Leicester, sogno infranto: ecco perché

0
148
Photo by Getty Images

Leicester, sogno infranto? Dopo la sconfitta rimediata nel match di Premier League contro il Burnley, le Foxes allenate da Brendan Rodgers probabilmente terminano di sognare un’impresa quasi impossibile, sorella di quella che riuscì a Claudio Ranieri e la sua squadra nel 2016, che conquistarono così la prima e finora unica Premier League della storia del club.

Oggi, però, la situazione è diversa. Il Leicester è a 19 punti dal Liverpool sempre più leader e, come detto, dopo la sconfitta subita nell’ultima giornata di campionato, anche il secondo posto presieduto dal Manchester City sembra difficile da raggiungere. Ma quali sarebbero le cause di una, se vogliamo, mini-crisi?

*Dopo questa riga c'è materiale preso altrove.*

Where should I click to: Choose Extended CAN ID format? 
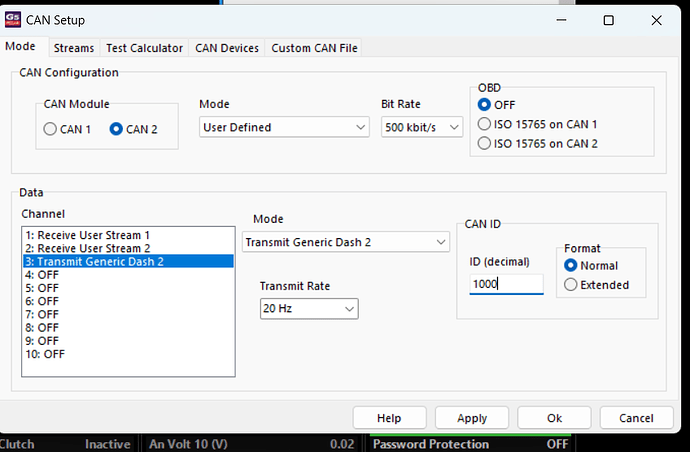(x=571, y=285)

Partiamo dal definire la stagione 2015/16 una favola, un capolavoro formato realtà, uno di quei sogni che si avverano un volta sola. Detto questo, anche in questa stagione il Leicester ha dimostrato di essere un club più che valido, capace di stare fino ad ora nelle posizioni che contano. Ma cosa manca allora, rispetto a quella impresa storica? Probabilmente un insieme di cose.

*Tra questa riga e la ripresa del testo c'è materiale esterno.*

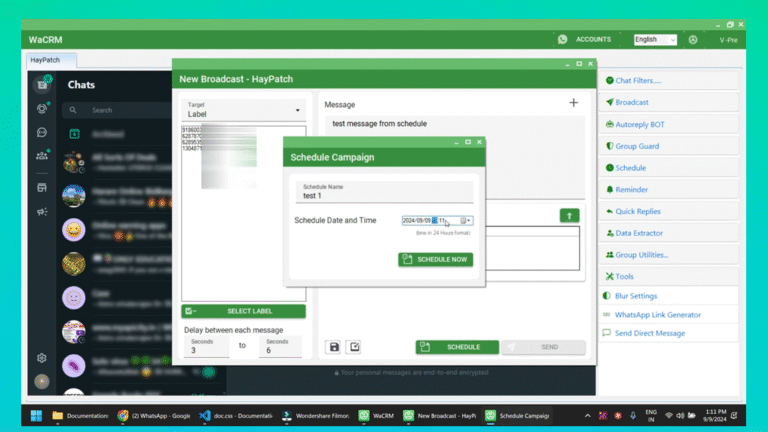Expand the English language dropdown
This screenshot has height=432, width=768.
coord(654,39)
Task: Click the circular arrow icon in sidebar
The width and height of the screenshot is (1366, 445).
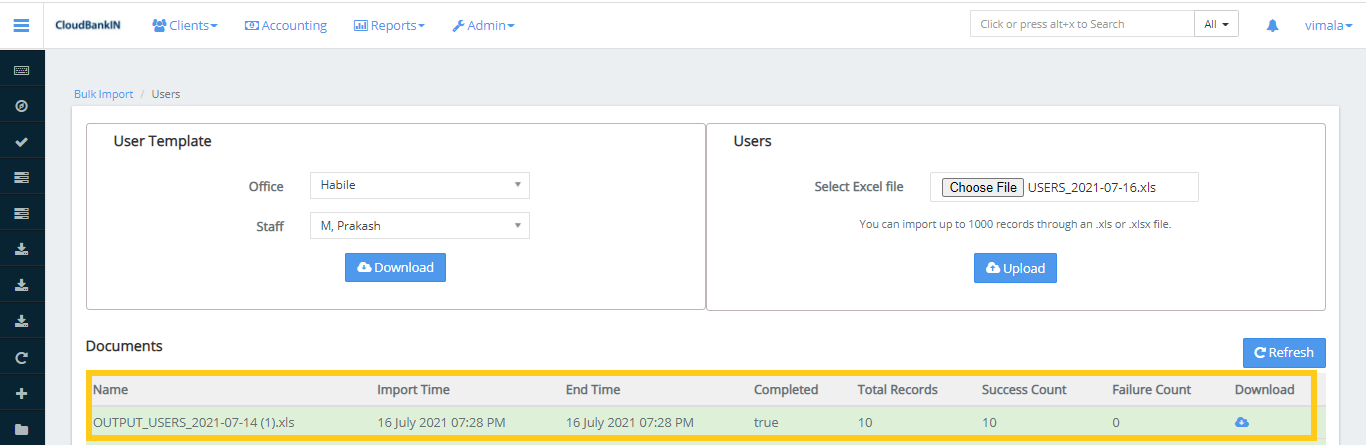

Le Foxes sono fortissime, ma per vincere è necessario battere un Liverpool che in questa stagione sembra essere a dir poco inarrestabile. E forse è proprio questo il punto: più che una disfatta, si tratta semplicemente di un’impotenza sportiva, di fronte ad una corazzata semplicemente perfetta. Ma d’altronde si sa, anche i sogni possono non avverarsi. La realtà del Leicester, comunque, rimane più che rosea.